## Questions to answer
a - Reproduce the passage of the preface on genetic algorithmics starting with "The existence of a science at" and going on through "entirely mathematical foundation.".
b - Extend the dissertation preface on genetic algorithmics by writing the text that follows its final sentence.
[[ Passage, beginning ]]
From the preface to my dissertation:
The foundations of most computer engineering disciplines are almost entirely mathematical. There is, for instance, almost no question about the soundness of the foundations of such engineering disciplines as graphics, machine learning, programming languages, and databases. An exception to this general rule is the field of genetic algorithmics, whose foundation includes a significant scientific component.
The existence of a science at the heart of this computer engineering discipline is regarded with nervousness. Science traffics in provisional truth; it requires one to adopt a form of skepticism that is more nuanced, and hence more difficult to master than the radical sort of skepticism that suffices in mathematics and theoretical computer science. Many, therefore, would be happy to see science excised from the foundations of genetic algorithmics. Indeed, over the past decade and a half, much effort seems to have been devoted to turning genetic algorithmics into just another field of computer engineering, one with an entirely mathematical foundation.
Broadening one’s perspective beyond computer engineering, however, one cannot help wondering if much of this effort is not a little misplaced. Clearly, as fields of engineering go, genetic algorithmics is not the exception—the foundations of most engineering fields include large scientific components. What seems to matter is, not the existence of a science within the foundation of an engineering discipline, but the state of that science. The advanced state of physics and chemistry is, for example, a significant part of the reason for the advanced state of such fields as mechanical, chemical, civil, aeronautical and electrical engineering.
Historically, the blossoming of a field of engineering has typically had to await the maturation of certain underlying field(s) of science. Consider for a moment the improbability of constructing an internal combustion engine based on the phlogiston theory of combustion. Even if one somehow succeeds in actually building a prototype, further advances within the rubric of phlogiston theory would probably be limited. Combustion engine engineering would be a black art.
I trust that the scenario just described will give users of genetic algorithms and would-be inventors of new genetic algorithms pause, and reason for hope. Pause because even after decades of research, “black art” about sums up the process of applying current genetic algorithms and inventing viable new ones. Hope because it is conceivable that just as Lavoisier’s oxygen based theory of combustion stimulated rapid advances in the construction of internal combustion engines, fundamental upheavals in the science of genetic algorithmics might stimulate rapid advances in the ways in which genetic algorithms are applied and improved.
Given the above, the following question seems to get at the heart of the matter: What should a science of genetic algorithmics, one capable of stimulating advances in the construction and application of genetic algorithms, look like? I submit that such a science should be organized around the search for a minimal set of computational efficiencies possessed by the simple genetic algorithm such that when considered together these efficiencies explain the adaptive capacity of the simple genetic algorithm on a very broad range of fitness functions. Roughly, computational efficiencies should play the part played by scientific laws in the physical sciences. The challenge is to identify the minimal set with the widest possible explanatory power.
[[ Passage, end ]]
[[ Data extracts, beginning ]]
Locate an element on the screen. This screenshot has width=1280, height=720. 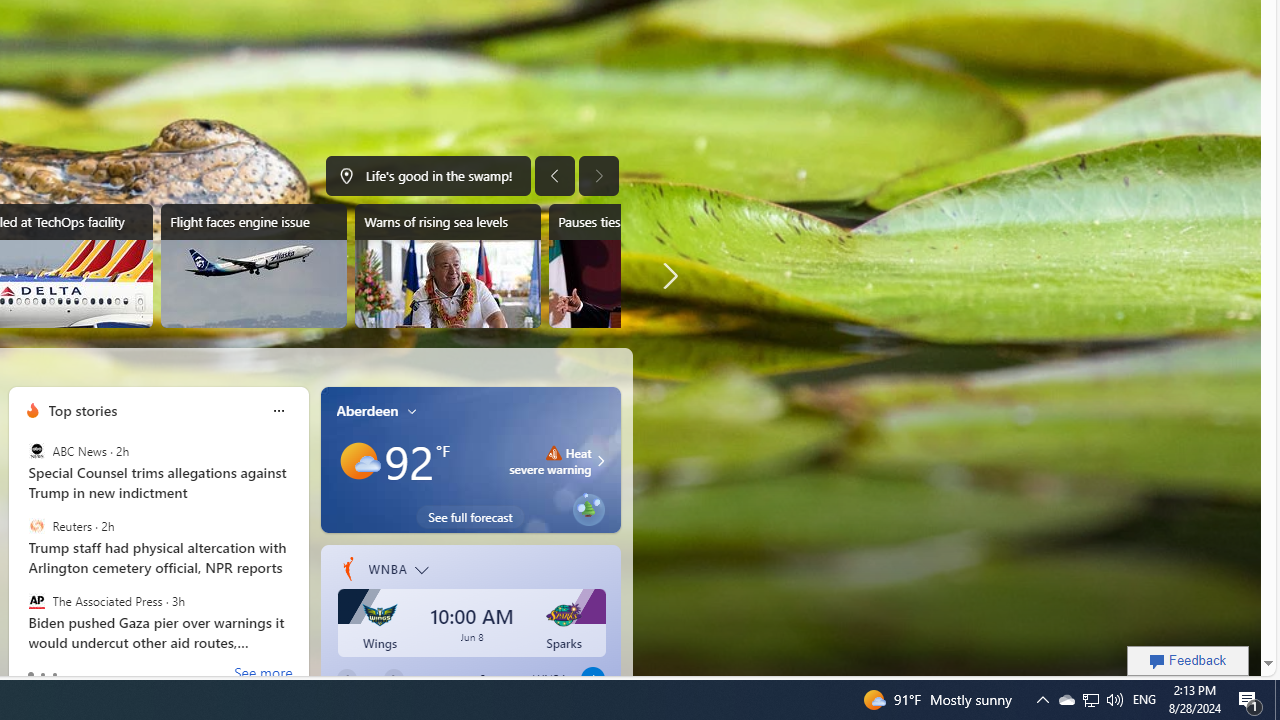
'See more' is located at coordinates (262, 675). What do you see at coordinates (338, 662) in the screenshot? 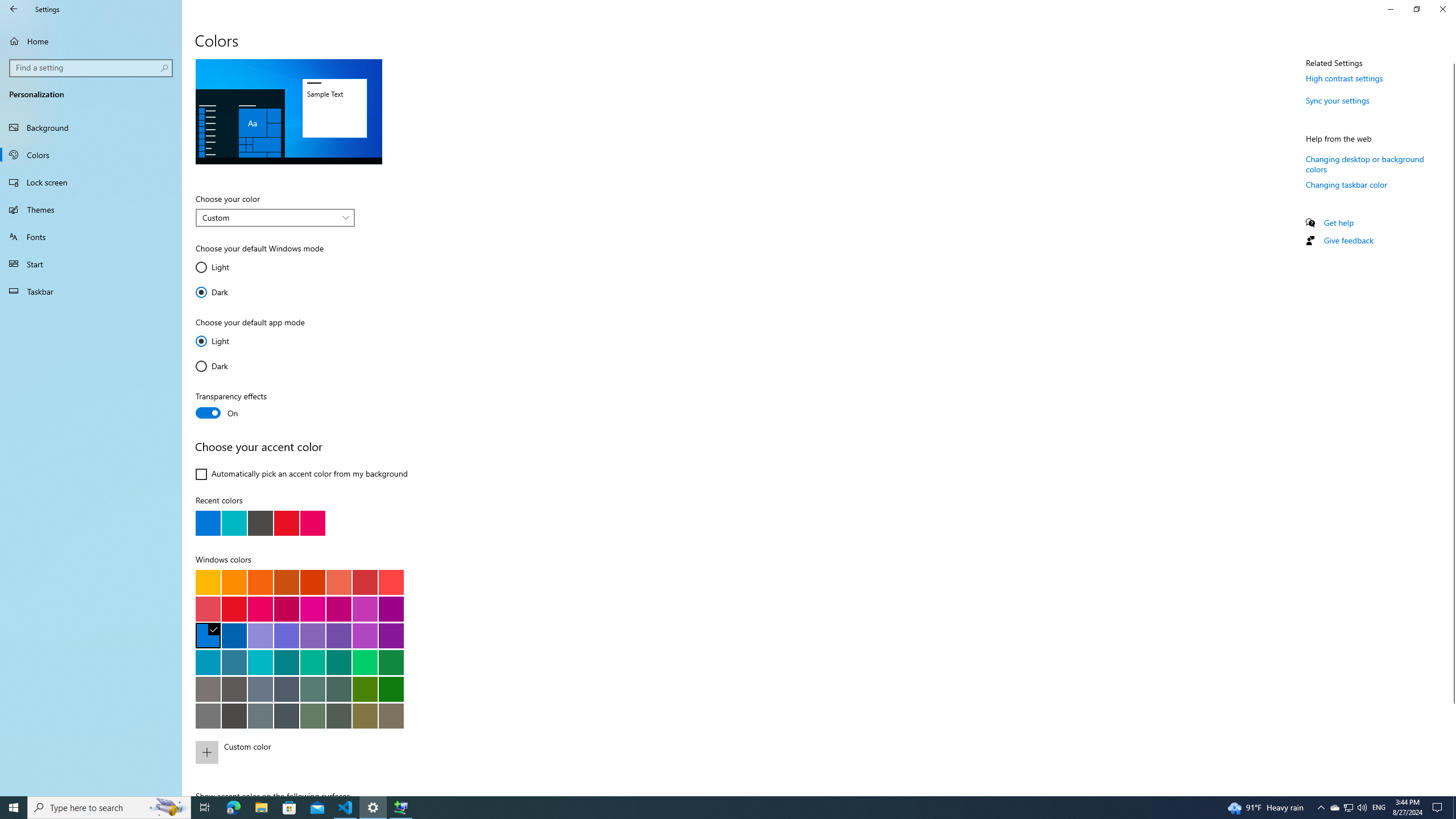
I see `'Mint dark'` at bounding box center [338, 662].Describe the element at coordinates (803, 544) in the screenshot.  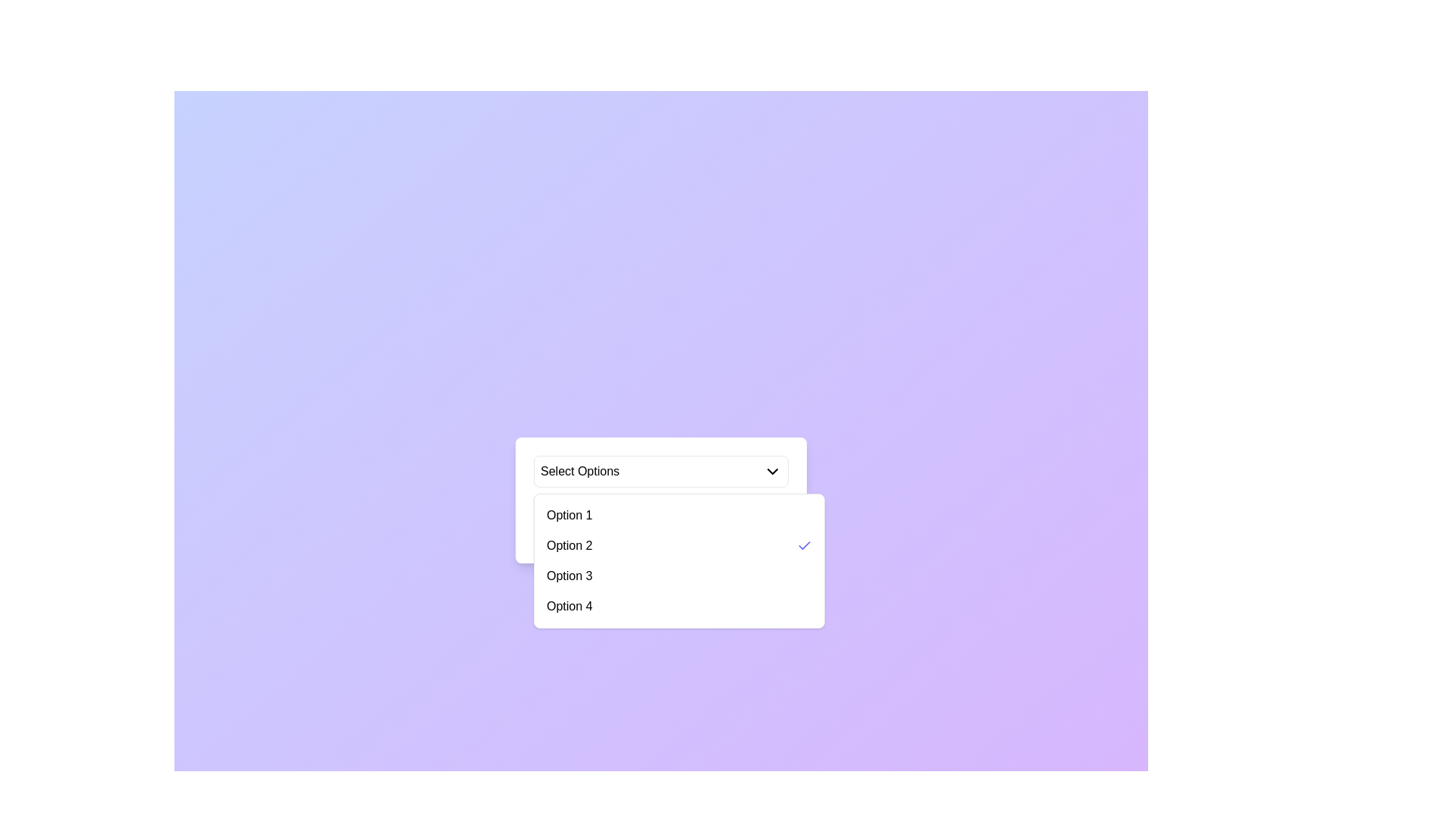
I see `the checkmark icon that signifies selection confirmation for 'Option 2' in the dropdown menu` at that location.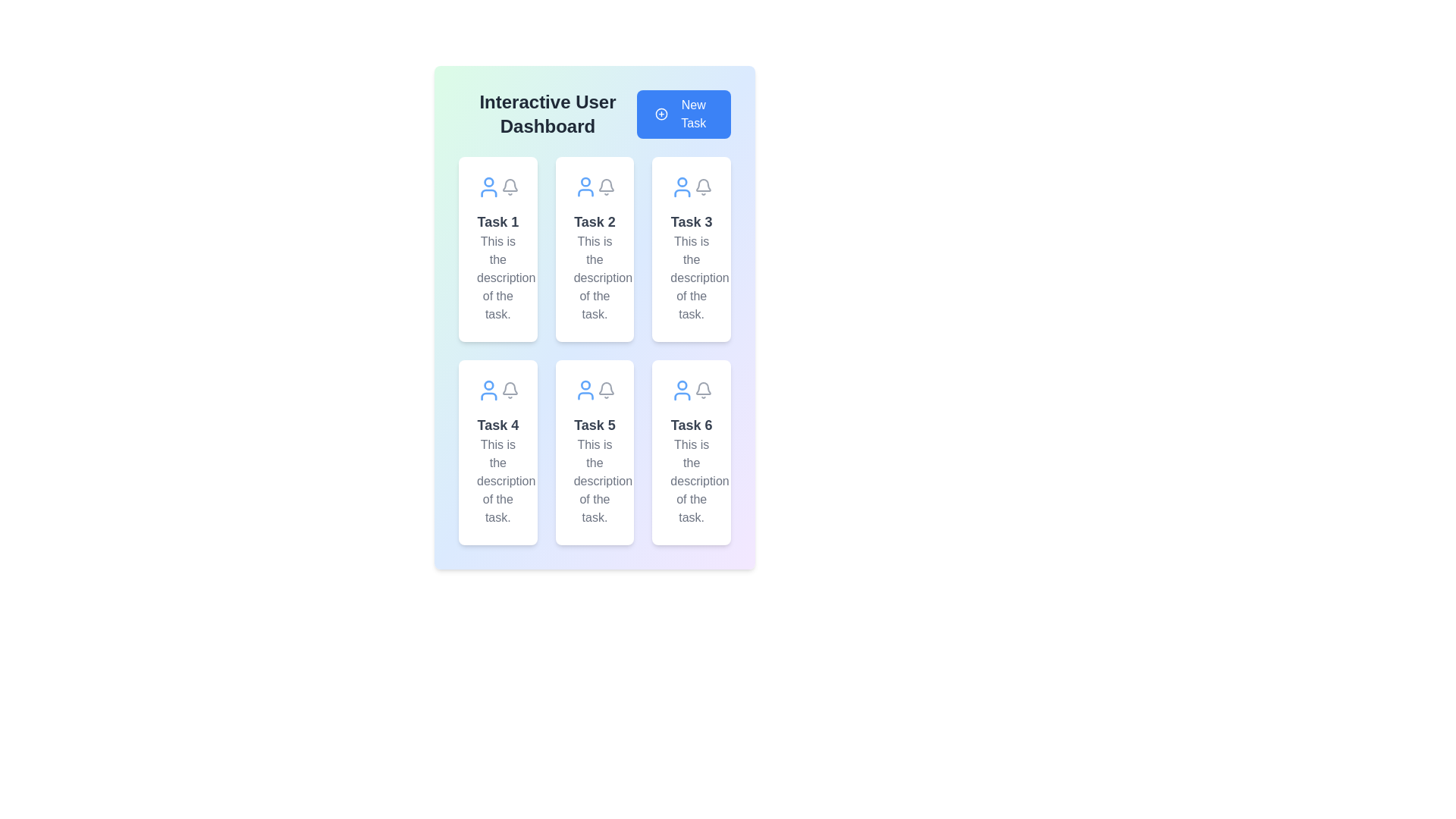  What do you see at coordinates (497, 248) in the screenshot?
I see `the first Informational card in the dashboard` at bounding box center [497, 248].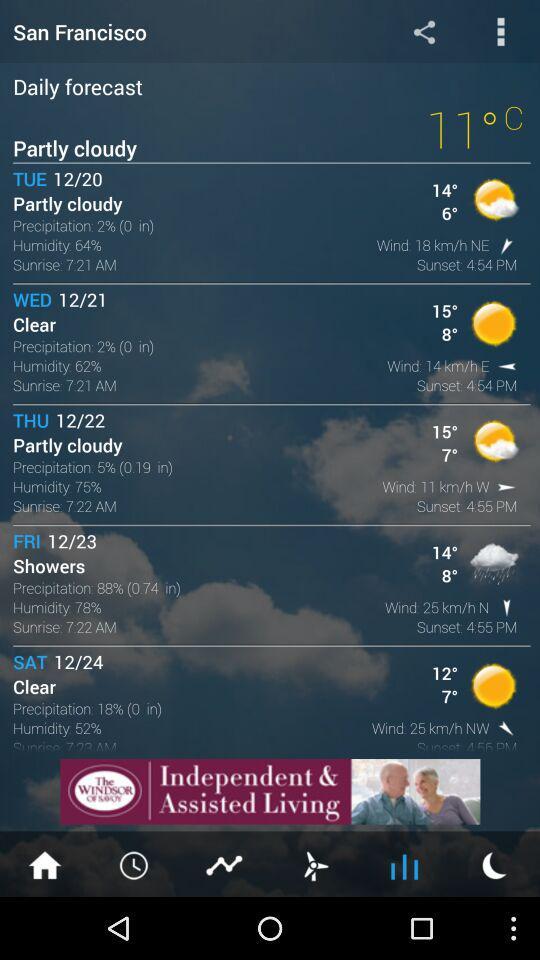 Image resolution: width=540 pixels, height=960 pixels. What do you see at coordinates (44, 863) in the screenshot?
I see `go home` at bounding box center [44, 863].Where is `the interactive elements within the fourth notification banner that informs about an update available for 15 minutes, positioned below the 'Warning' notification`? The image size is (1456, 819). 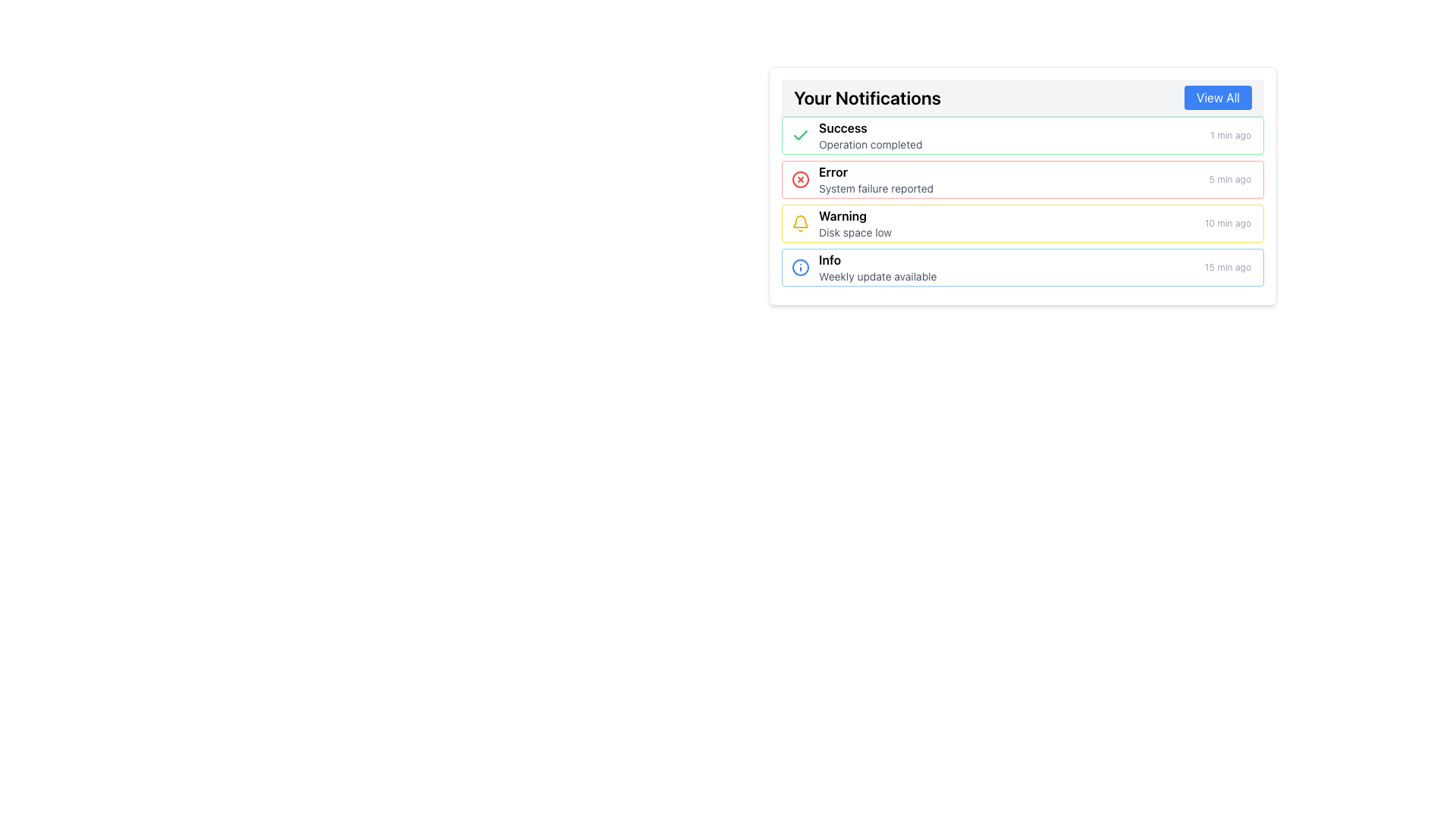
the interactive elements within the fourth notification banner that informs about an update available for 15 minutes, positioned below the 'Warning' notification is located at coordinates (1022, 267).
[[ Data extracts, end ]]
## Responses to the tasks
a -
The existence of a science at the heart of this computer engineering discipline is regarded with nervousness. Science traffics in provisional truth; it requires one to adopt a form of skepticism that is more nuanced, and hence more difficult to master than the radical sort of skepticism that suffices in mathematics and theoretical computer science. Many, therefore, would be happy to see science excised from the foundations of genetic algorithmics. Indeed, over the past decade and a half, much effort seems to have been devoted to turning genetic algorithmics into just another field of computer engineering, one with an entirely mathematical foundation.

b -
There are two important reasons for making the simple genetic algorithm the object of attention. The first is precedence. There already exists a well known body of science with this algorithm as its focus. This pre-existing work, specifically the theory that goes by the name of the building block hypothesis, provides a point of reference against which future theories may be compared. The second reason is biological plausibility. Unlike many genetic algorithms currently in use, the simple genetic algorithm contains no biologically implausible mechanisms and is, therefore, a legitimate model of sexually evolving biological populations. Such populations have been the subject of intense scientific scrutiny for well over a century and have generated an enormous amount of scientific work. This body of work can serve as a second point of reference.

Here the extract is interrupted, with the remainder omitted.